Summer TV Bad Boys: 8 Dark Characters To Watch Out For

Ray Donovan
Ray Donovan - Ray Donovan
Of all of these bad boys, Ray Donovan may be the biggest mystery, given that this is a new show, which hasn't actually premiered yet. But we've gotten a peek at Showtime's new series and there's definitely a dark side to Liev Schreiber's character. Ray Donovan is a man who lives by his own moral code, making a living in Los Angeles by fixing the problems and cleaning up the messes of his wealthy clientele. On the surface, he's as cool as a cucumber and reserved enough to fit in among the sophisticated Hollywood elite, but behind that stubbled face and soothing deep voice is a guy from south Boston who knows how to crack his knuckles and get the job done.

Ray Donovan certainly has the bad-boy edge, but he's also a husband and father trying to do right by his family. And he's not numb to the things he's dealing with. That adds a layer of depth to the character and this series. Jon Voight's character Mickey, Ray's father, also has a dark side, though he's well versed at concealing that with his charismatic personality. Both Schreiber and Voight's performances as dark male characters are two reasons to keep an eye out for Ray Donovan when it premieres on Showtime on Sunday, June 30 after the Dexter premiere.

 Walter White
Walter White - Breaking Bad
When Breaking Bad began, Bryan Cranston’s Walter White was an incompetent, bumbling wannabe criminal with some science knowhow, serious money problems and a worrisome expiration date. Now he’s a cold-hearted, scary and largely unsympathetic bastard who sports both a body count and more money than he can launder. Watching that transformation has been nothing short of incredible, but it has also left an uneasy lingering feeling that this won’t end with anything other than destruction. Walt/ Heisenberg has come too far to simply trot into the sunset with his riches and his family.

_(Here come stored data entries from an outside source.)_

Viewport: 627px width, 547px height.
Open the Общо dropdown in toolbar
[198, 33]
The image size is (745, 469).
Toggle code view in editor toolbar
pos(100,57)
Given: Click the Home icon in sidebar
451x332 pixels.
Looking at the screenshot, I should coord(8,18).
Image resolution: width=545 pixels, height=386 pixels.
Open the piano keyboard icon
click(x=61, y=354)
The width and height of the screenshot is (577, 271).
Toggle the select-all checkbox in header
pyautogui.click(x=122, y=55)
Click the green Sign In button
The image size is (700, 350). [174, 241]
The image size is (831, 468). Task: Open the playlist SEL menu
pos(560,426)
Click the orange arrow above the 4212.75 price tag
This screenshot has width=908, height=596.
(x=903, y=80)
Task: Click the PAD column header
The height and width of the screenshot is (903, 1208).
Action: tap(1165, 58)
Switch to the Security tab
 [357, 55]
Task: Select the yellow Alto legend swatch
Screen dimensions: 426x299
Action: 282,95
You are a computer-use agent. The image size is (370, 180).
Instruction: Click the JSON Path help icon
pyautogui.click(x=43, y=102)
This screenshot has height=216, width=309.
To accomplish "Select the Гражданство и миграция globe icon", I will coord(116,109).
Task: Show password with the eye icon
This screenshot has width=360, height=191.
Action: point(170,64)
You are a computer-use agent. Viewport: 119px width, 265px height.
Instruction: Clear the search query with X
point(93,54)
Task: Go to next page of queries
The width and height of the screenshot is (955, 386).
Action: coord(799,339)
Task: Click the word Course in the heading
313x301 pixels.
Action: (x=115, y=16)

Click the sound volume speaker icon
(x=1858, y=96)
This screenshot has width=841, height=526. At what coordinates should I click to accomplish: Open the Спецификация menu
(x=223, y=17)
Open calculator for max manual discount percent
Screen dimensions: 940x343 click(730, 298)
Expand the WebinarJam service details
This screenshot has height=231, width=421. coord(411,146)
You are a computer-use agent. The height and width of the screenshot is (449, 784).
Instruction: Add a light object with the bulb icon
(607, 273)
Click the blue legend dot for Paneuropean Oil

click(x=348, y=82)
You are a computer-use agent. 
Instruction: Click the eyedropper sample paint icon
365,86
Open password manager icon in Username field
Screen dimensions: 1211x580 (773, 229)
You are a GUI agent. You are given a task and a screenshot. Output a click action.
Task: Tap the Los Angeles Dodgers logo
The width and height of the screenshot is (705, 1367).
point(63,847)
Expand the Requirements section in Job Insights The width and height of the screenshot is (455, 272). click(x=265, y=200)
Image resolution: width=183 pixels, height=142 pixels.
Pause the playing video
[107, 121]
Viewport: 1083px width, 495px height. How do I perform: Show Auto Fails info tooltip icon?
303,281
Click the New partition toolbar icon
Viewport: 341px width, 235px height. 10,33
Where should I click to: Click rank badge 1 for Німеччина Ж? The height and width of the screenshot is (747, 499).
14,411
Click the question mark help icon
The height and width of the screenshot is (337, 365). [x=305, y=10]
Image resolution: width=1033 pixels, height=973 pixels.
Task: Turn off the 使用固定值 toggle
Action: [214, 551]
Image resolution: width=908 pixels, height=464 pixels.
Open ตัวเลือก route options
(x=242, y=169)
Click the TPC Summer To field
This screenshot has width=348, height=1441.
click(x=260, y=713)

There are three types of bad guys. Those who do some reckless shit but are basically good-hearted (like Fonzie), those who are straight up evil and villainous in damn near everyway (like Russell Edgington) and those who occupy some middle ground in which they sometimes display a good heart and are sometimes horrendous human beings (like Tony Soprano). Walt started as that first category, but over the years, he’s most definitely tumbled into the third category. If nothing else, these final episodes beg to be a battle for our hero’s soul. Will he continue the descent into villainy, or will he start thinking like a science teacher again?  We’ll see. Breaking Bad returns Sunday, August 11 on AMC.